## BEGIN Page text

[HN Gopher] Show HN: 4B+ DNS Records Dataset
___________________________________________________________________
Show HN: 4B+ DNS Records Dataset
Hi HN, I've been working on building a pipeline to create a DNS
records database lately. The goal is to enable research as well as
competitive landscape analysis on the internet. The dataset for
now spans around 4 billion records and covers all the common DNS
record types: A AAAA ANAME
CAA CNAME HINFO HTTPS MX
NAPTR NS PTR SOA SRV SSHFP
SVCB TLSA TXT Each line in the CSV file
represents a single DNS record in the following format:
www.example.com,A,93.184.215.14 Let me know if you have any
questions or feedback!
Author : Eikon
Score : 73 points
Date : 2024-10-15 19:26 UTC (1 days ago)
(HTM) web link (www.merklemap.com)

## END Page text

> Work to do
(A) Answer these from the DNS dataset post:
(i) Roughly how many records does the dataset span?
(ii) Who is named as the author?
(iii) What score does the post show?
(B) Name every DNS record type in the DNS dataset post whose name starts with the letter S.
(C) Continue the DNS dataset post from its last line.
The listing has no role in any of this.

## BEGIN Supplied information

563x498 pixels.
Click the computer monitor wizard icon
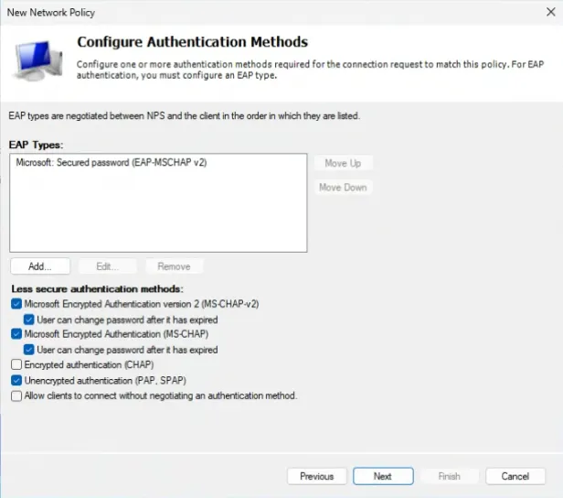click(38, 60)
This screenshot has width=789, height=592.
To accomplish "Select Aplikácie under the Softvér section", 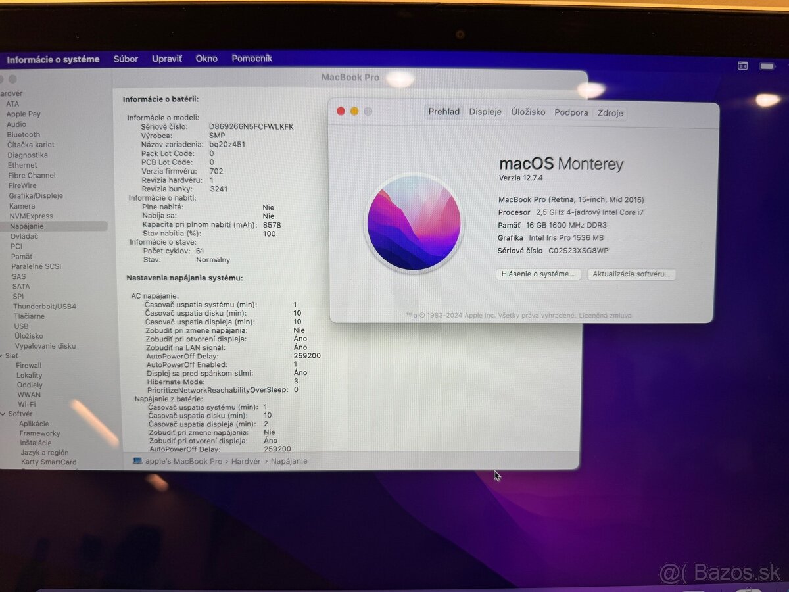I will tap(34, 423).
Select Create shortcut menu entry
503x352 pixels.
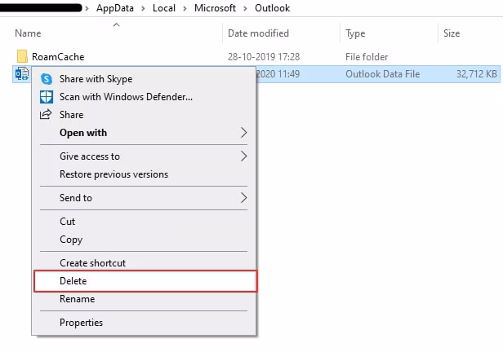click(92, 263)
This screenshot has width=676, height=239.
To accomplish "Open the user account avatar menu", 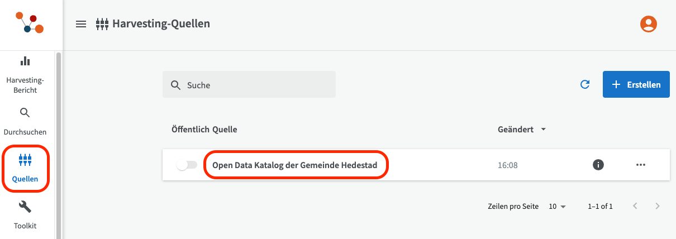I will (x=648, y=23).
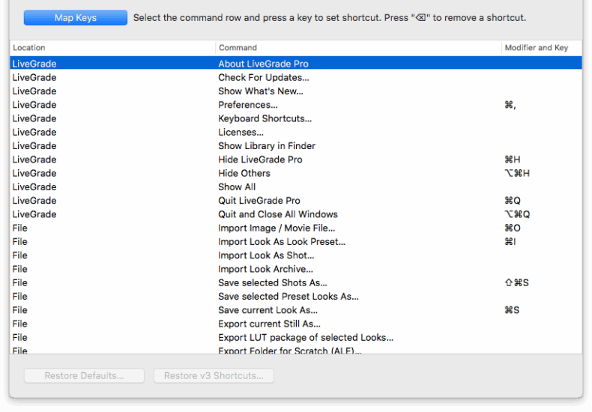The height and width of the screenshot is (412, 592).
Task: Click the Modifier and Key column header
Action: pyautogui.click(x=541, y=48)
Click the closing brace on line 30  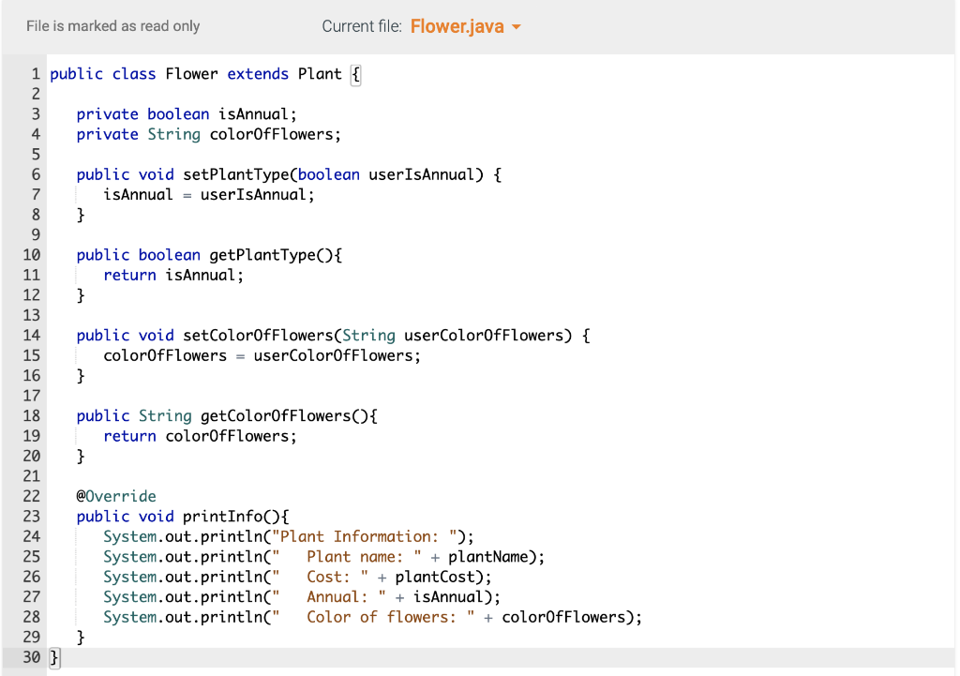[53, 656]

## END Supplied information

> In response
(A)
(i) Around 4 billion.
(ii) Eikon.
(iii) 73 points.

(B) SOA, SRV, SSHFP, SVCB

(C)
(TXT) w3m dump (www.merklemap.com)
| genmud wrote:
| Neat! How is this different than domaintools/farsight [1]?
|
| Passive DNS [2] has been in my toolbox for 15+ years, and is
| invaluable for security research / threat intelligence. Knowing
| historical resolutions to something are so helpful in
| investigations.
|
| For anyone interested, they should check out the talk by one of
| the DomainTools people [3] on how it can be utilized for
| investigation.
|
| Are you passively collecting this data, or actively querying for
| these records?
|
| [1] - https://www.domaintools.com/products/threat-intelligence-
| fee...
|
| [2] - https://www.circl.lu/services/passive-dns/
|
| [3] - https://www.youtube.com/watch?v=oXmapqLkZd0
| Eikon wrote:
| From what I understand [1] is just tlds, not subdomains?
| genmud wrote:
| That would be incorrect, they get subdomains for passive dns
| feeds.
| Eikon wrote:
| Ok, it'd be interesting to know how big is their datasets
| compared to mine and how much they overlap.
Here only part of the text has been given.